[Collected data entries]
##############################

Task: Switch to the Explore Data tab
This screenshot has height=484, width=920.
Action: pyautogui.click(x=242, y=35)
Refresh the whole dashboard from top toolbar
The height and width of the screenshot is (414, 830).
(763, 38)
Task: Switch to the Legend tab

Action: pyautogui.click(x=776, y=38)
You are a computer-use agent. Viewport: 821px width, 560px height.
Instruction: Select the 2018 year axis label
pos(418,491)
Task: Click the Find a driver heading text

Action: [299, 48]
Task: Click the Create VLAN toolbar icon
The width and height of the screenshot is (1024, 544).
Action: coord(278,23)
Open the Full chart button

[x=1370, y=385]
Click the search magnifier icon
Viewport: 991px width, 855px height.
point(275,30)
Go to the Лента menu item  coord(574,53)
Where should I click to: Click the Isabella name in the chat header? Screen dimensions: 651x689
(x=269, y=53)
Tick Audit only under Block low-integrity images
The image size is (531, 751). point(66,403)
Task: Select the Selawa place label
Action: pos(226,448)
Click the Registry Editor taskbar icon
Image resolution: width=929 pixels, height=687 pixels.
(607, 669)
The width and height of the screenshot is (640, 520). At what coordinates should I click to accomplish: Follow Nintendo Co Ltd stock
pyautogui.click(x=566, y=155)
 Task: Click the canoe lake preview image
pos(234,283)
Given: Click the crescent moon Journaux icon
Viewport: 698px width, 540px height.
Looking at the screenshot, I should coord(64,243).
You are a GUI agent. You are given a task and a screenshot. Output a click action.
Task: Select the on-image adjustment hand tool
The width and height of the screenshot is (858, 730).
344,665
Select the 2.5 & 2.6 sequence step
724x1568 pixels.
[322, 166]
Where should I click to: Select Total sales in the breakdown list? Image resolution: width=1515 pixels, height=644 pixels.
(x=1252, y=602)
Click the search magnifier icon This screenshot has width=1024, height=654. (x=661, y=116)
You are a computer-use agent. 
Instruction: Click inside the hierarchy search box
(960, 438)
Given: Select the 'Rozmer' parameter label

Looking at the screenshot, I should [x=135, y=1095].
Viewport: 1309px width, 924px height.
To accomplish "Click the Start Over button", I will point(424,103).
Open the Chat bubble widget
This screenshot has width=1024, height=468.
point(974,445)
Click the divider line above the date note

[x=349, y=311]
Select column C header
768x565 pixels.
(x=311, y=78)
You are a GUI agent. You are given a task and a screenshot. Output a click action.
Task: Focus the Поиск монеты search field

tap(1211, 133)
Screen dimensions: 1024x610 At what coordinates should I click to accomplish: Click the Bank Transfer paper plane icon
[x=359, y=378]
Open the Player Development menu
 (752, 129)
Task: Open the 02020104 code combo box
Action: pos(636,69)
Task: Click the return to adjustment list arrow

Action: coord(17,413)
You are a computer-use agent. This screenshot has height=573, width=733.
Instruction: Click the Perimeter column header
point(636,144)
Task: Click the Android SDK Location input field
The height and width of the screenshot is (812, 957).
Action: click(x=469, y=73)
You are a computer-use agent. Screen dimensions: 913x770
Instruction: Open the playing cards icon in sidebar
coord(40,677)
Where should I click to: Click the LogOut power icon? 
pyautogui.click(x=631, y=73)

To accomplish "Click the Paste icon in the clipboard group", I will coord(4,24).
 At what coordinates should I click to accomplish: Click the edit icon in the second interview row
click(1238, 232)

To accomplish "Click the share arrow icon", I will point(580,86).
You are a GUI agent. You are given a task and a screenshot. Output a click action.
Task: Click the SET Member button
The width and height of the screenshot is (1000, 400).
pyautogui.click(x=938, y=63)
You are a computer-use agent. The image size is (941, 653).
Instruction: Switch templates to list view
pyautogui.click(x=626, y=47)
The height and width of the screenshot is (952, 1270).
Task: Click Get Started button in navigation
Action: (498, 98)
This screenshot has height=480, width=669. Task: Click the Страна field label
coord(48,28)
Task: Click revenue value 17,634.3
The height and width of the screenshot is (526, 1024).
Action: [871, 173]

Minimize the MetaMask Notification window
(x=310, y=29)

##############################

In the records above, find the line containing "This screenshot has height=480, width=669." and print it and every later line exactly, through the last one.

This screenshot has height=480, width=669. Task: Click the Страна field label
coord(48,28)
Task: Click revenue value 17,634.3
The height and width of the screenshot is (526, 1024).
Action: [871, 173]

Minimize the MetaMask Notification window
(x=310, y=29)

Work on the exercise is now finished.